Output exactly, in the material below, the lines from the one with "At what coordinates" through the one with "Click the console scrollbar up arrow". Omit all pictures.

== Information provided ==
##############################

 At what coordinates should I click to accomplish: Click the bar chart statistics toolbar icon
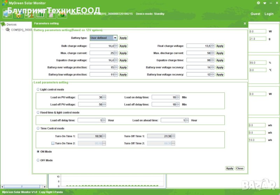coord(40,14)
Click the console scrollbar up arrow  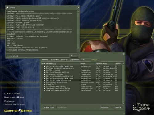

##############################

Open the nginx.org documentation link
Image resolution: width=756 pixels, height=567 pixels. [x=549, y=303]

##############################

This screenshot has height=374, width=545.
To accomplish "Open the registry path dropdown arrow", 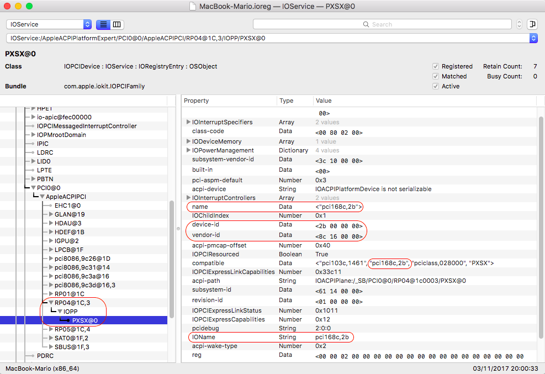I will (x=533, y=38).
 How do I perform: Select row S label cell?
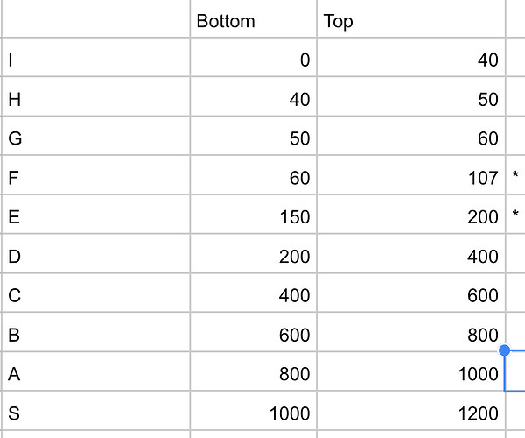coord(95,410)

##############################

== Response to this task ==
 At what coordinates should I click to accomplish: Click the bar chart statistics toolbar icon
coord(40,14)
Click the console scrollbar up arrow  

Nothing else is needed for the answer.